Stored data entries:
Content starts
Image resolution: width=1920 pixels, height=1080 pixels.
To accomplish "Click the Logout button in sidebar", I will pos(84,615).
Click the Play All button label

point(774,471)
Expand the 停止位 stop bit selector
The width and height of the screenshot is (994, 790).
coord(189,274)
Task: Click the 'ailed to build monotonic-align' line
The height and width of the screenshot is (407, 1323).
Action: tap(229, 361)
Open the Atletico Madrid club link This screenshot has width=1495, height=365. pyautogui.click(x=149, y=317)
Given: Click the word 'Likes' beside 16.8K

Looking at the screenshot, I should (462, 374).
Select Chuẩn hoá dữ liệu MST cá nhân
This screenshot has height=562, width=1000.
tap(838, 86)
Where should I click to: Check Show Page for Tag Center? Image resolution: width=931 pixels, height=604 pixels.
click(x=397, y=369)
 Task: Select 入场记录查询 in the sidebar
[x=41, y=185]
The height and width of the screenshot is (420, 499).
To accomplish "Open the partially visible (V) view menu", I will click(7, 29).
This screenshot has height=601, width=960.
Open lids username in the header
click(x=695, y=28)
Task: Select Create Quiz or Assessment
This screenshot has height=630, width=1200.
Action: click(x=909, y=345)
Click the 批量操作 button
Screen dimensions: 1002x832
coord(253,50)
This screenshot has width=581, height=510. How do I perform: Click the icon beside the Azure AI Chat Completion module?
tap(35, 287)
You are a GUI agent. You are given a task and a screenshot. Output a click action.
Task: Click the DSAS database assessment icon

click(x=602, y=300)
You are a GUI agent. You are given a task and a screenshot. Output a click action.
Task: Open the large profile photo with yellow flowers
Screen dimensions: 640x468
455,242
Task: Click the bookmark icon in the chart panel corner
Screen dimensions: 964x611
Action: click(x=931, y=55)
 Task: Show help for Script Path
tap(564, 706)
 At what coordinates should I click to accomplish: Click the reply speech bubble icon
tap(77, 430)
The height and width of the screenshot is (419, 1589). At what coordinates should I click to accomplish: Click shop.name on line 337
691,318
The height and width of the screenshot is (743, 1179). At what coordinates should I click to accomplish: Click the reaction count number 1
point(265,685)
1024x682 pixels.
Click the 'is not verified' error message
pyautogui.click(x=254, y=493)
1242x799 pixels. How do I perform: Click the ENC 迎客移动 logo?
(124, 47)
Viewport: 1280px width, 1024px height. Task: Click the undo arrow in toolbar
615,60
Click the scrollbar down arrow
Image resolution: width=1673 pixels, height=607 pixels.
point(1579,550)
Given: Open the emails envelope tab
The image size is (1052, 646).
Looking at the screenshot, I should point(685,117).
Content ends
PROBLEM STATEMENT:
Copy out every line from the data above in which the word "will" occurs.

RESULT OF THE EXERCISE:
To accomplish "Click the Logout button in sidebar", I will pos(84,615).
To accomplish "Open the partially visible (V) view menu", I will click(7, 29).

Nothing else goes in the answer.